> Given exercise 1
List every distinct username that posts in the Heathen City 2 thread below.
> Given exercise 2
Summarize the Heathen City 2 thread below in two sentences.
> Given exercise 3
In the Heathen City 2 thread below, reproduce word for word everything from "It's like what" down to "to do backstories.".

> Text to read

==========

# Heathen City 2



## WolfoxOkamichan (Jan 29, 2010)

Oh god...

Oh god...

It's like reading a horrible backstory chapter of a fanfic. With furries.

It's like what would happen if a 90's writer and a fanfiction writer's mind meshed together and formed into some... horrible... waste of paper!

You do NOT make a whole comic based with backstory and expect it to fix a lot of things. Backstories tend to occur only in short intervals, but seriously, you can NOT fix a story that is already a horrible mess if you attempt to do backstories.


----------



## Foxstar (Jan 30, 2010)

Anyone who expected anything other from this rag then fap-bait was kidding themselves. Welcome to the age where any idiot can get anything published (See also Chakats)


----------



## WolfoxOkamichan (Jan 30, 2010)

It's really sad though that furries are pushing it.

Why can't they push better stuff like I.S.O.?


----------



## Foxstar (Jan 30, 2010)

Do you really expect furries to push anything else?


----------



## WolfoxOkamichan (Jan 31, 2010)

Yes?


----------



## Tanzenlicht (Jan 31, 2010)

WolfoxOkamichan said:


> Yes?



Oh, you poor sad, disappointed man.


----------



## WolfoxOkamichan (Jan 31, 2010)

I had hope 

And yeah, it is kinda sad.


----------



## Dyluck (Jan 31, 2010)

lol taking 2 years to make a single issue of a comic

Is Ayato still illustrating it, or do they have someone else doing it now?


----------



## WolfoxOkamichan (Jan 31, 2010)

Same art, but there's a small section with crappier art.


----------

==========

> Dataset extract
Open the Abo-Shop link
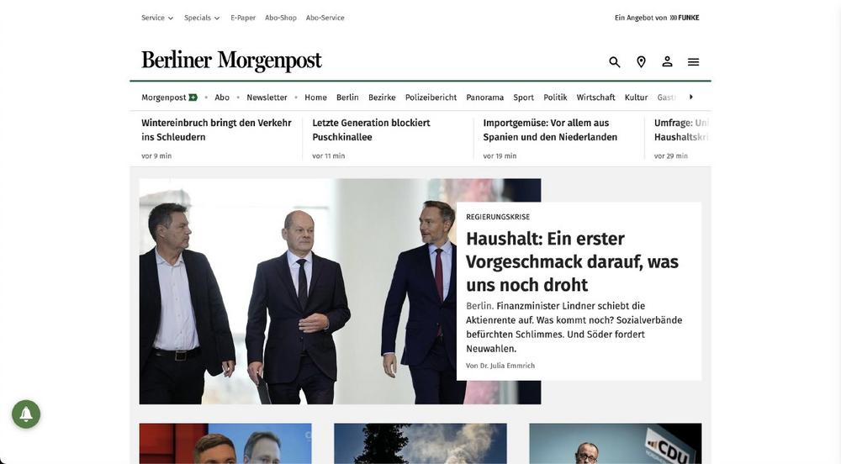 click(x=281, y=18)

==========

> Complete output 1
WolfoxOkamichan
Foxstar
Tanzenlicht
Dyluck

> Complete output 2
WolfoxOkamichan likens Heathen City 2 to a horrible fanfic backstory chapter with furries and argues that a comic built on backstory cannot fix a story that is already a mess, while Foxstar calls it fap-bait and doubts furries would push anything else. Dyluck mocks the two years spent on a single issue and asks whether Ayato still illustrates it, and WolfoxOkamichan answers that the art is the same apart from a small section with crappier art.

> Complete output 3
It's like what would happen if a 90's writer and a fanfiction writer's mind meshed together and formed into some... horrible... waste of paper!

You do NOT make a whole comic based with backstory and expect it to fix a lot of things. Backstories tend to occur only in short intervals, but seriously, you can NOT fix a story that is already a horrible mess if you attempt to do backstories.